_Data for this task_:
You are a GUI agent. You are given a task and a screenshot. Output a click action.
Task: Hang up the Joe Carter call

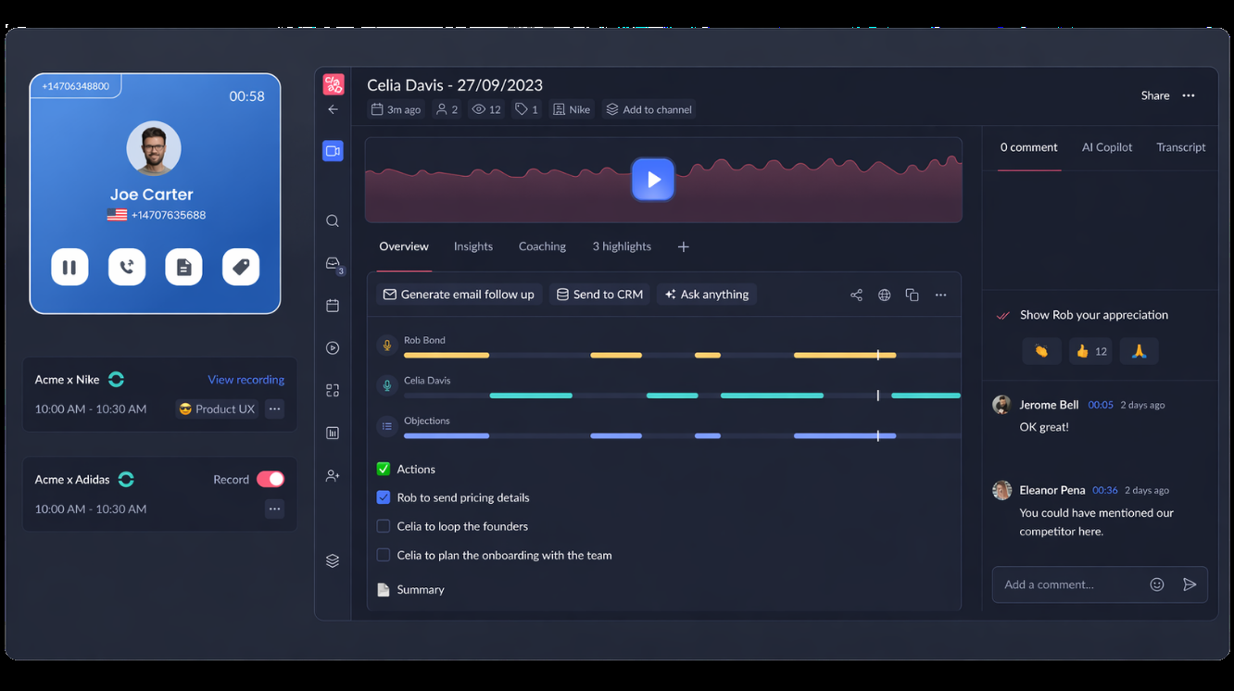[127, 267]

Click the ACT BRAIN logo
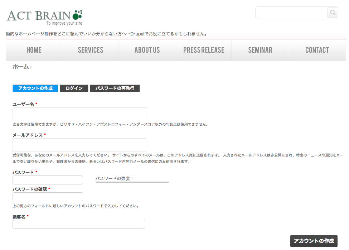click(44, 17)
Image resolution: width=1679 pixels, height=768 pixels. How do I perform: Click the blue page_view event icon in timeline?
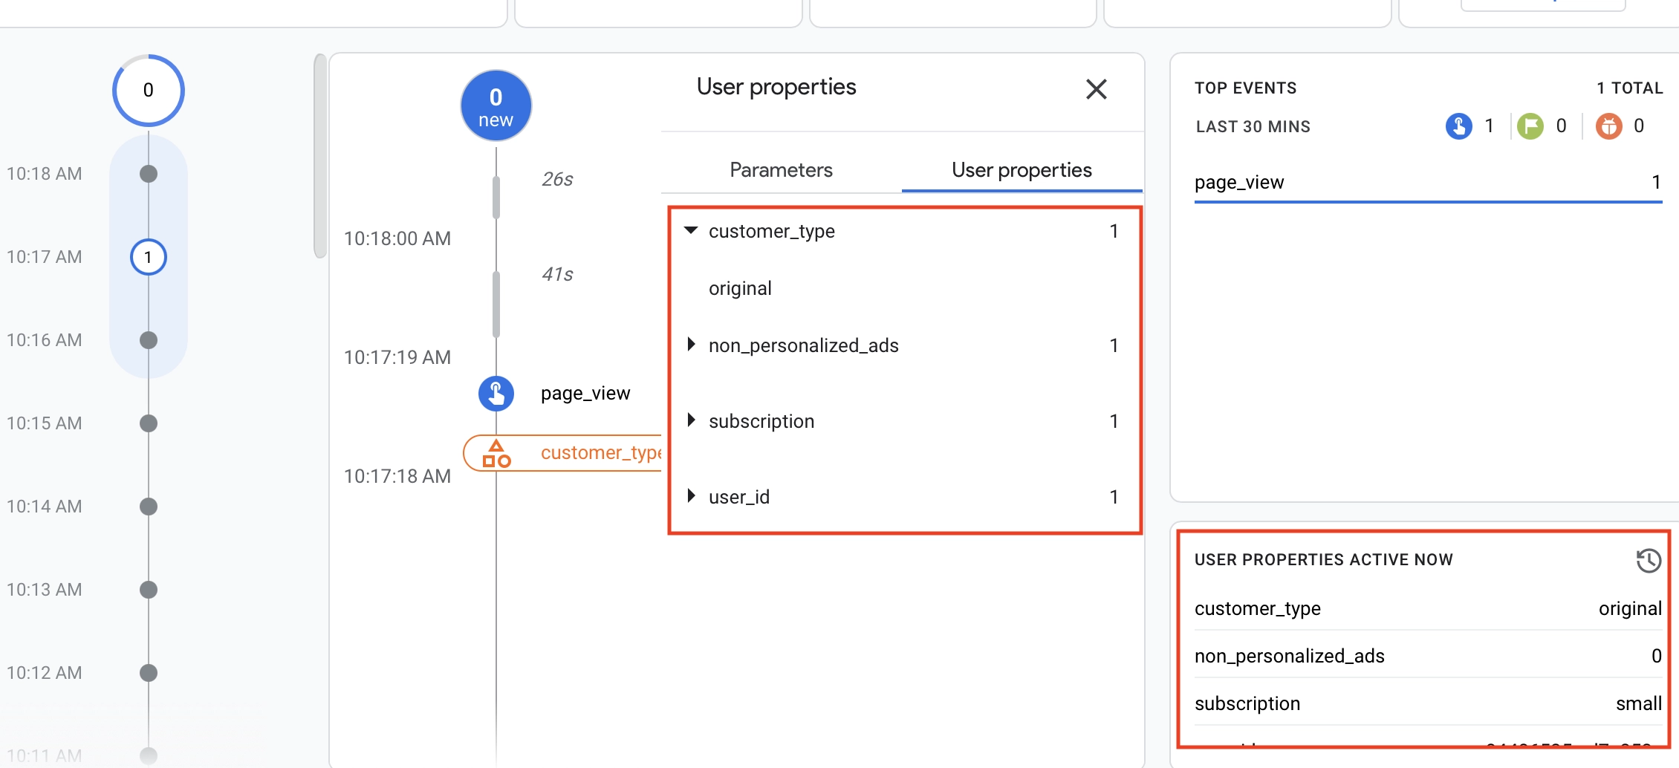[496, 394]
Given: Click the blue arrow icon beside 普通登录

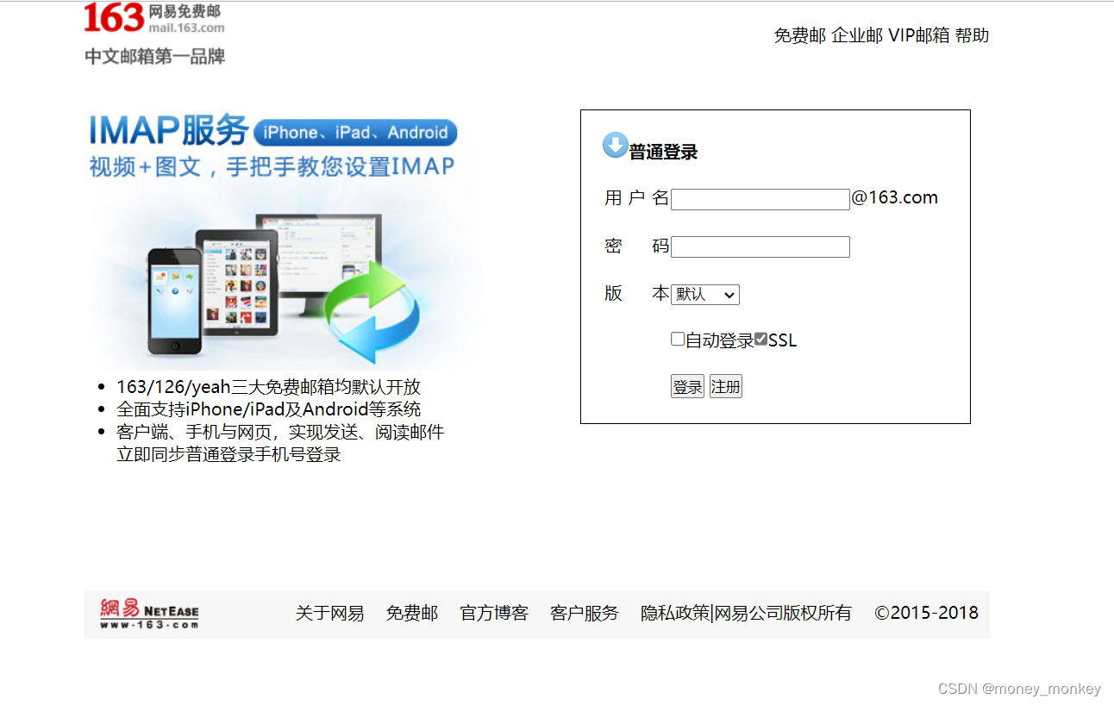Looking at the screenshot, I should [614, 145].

_Task objective_: Look above for the line containing "Task: Hang up the Joe Carter call"; output that line and all lines after it through the last one exactly, without the pictures.

_Reply_:
Task: Hang up the Joe Carter call

[127, 267]

Click the ACT BRAIN logo
click(44, 17)
Image resolution: width=1679 pixels, height=768 pixels. How do I perform: Click the blue page_view event icon in timeline?
[496, 394]
Given: Click the blue arrow icon beside 普通登录

Looking at the screenshot, I should [614, 145].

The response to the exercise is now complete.